My Worst Moments (Because Sugarcoating Is Boring)
I once signed up for four courses at once thinking “new year new me energy.” Dropped three. Ghosted two instructors. Felt like a failure. Also accidentally shared my screen in a Zoom call showing my 47 open tabs including “how to adult at 35” and “why am I like this psychology.” Someone definitely saw. I wanted to die.
But here’s the part I hate admitting: those fuck-ups taught me more than the passing grades. Women get told we have to be flawless or we don’t deserve the seat. That’s bullshit. Women’s empowerment through education means you get to suck at first. You get to rage-quit a module and come back next week. You get to be human.

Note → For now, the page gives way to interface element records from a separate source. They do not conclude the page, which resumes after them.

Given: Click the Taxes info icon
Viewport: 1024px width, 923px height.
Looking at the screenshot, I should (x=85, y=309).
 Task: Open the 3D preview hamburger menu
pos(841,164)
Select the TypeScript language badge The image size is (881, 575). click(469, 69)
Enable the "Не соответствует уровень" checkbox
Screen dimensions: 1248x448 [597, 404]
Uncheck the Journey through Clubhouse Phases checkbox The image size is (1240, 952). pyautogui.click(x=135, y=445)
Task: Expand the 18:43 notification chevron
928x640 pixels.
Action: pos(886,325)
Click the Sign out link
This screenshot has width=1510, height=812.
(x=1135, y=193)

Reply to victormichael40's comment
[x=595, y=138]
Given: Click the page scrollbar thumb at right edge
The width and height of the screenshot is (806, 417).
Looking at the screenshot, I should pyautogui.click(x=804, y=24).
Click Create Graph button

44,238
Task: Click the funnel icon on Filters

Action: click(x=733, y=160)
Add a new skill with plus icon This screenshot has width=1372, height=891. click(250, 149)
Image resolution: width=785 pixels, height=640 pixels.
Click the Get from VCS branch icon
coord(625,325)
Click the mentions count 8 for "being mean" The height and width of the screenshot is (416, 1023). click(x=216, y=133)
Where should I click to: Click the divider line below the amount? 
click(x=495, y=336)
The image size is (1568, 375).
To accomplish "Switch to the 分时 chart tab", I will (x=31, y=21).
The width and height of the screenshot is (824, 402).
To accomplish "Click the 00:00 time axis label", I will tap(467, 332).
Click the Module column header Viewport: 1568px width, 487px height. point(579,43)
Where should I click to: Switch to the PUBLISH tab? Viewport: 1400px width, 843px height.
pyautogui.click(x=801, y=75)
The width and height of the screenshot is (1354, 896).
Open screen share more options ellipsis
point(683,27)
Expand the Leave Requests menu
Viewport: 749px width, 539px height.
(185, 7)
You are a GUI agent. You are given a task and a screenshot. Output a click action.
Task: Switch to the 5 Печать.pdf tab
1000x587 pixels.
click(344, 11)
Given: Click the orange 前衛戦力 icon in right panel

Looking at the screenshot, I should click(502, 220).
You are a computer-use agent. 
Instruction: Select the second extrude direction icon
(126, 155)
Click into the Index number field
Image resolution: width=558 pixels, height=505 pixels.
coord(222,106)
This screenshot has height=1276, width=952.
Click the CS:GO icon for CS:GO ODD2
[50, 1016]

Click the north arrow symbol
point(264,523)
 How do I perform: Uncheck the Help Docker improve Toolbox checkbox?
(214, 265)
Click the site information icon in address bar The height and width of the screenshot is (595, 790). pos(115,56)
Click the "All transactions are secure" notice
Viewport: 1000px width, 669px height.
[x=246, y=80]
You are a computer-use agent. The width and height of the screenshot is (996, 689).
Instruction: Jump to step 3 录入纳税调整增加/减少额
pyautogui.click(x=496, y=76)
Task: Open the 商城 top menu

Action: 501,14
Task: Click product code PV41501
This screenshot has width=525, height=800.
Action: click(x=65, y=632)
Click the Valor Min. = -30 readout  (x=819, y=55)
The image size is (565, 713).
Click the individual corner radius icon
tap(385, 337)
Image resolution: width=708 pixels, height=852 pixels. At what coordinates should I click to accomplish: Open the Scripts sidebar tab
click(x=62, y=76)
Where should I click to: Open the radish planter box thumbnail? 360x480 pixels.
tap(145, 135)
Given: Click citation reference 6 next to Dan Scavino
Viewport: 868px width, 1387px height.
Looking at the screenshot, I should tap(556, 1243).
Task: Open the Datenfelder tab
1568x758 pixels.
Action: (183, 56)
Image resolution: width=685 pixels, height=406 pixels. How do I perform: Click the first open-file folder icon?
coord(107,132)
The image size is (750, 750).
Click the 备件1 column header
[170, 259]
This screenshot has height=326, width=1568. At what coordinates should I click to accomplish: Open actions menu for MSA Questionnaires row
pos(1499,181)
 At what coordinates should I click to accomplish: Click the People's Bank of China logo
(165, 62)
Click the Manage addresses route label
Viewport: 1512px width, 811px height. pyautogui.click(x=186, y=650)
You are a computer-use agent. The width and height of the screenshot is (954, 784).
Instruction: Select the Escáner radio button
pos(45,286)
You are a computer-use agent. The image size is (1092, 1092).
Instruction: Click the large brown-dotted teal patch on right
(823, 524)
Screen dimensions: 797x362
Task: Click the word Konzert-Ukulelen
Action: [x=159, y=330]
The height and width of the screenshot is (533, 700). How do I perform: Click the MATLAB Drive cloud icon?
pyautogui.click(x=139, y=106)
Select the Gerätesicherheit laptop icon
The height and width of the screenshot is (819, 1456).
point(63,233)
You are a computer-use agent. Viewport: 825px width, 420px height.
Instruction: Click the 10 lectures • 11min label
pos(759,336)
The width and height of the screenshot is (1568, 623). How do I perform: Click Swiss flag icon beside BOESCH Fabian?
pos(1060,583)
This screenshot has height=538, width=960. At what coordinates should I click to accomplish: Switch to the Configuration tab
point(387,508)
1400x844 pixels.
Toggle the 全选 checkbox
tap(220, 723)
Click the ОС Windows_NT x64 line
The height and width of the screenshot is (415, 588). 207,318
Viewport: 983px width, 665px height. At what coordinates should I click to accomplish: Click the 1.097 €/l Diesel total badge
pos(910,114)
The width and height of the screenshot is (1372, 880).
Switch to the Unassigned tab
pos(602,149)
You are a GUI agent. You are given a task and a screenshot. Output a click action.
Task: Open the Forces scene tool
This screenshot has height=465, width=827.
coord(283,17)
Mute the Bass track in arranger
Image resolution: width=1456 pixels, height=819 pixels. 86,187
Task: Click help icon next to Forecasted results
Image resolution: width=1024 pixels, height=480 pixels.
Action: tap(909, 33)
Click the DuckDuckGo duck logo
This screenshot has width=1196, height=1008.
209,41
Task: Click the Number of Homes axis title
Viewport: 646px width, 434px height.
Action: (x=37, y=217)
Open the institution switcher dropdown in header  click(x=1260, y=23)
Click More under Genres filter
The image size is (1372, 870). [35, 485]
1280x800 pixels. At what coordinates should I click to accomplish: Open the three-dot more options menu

Right Now, Today, Still Not Fixed
I freelance on the side now. Nothing glamorous—small business social media, some email funnels. I still undercharge sometimes because imposter syndrome is a clingy ex. But I negotiated a rate increase last week without throwing up afterward, so progress? Education and skills didn’t make me rich or confident overnight. They just gave me evidence that I can learn my way out of corners I thought were permanent. And that feels bigger than money sometimes.
So if you’re sitting there thinking “yeah but I’m too old / too tired / too [whatever],” I get it. I’m still there half the days. Start with one video. One free class. One terrifying Google search at midnight. It’s not cute. It’s not aesthetic. But it’s power, messy version.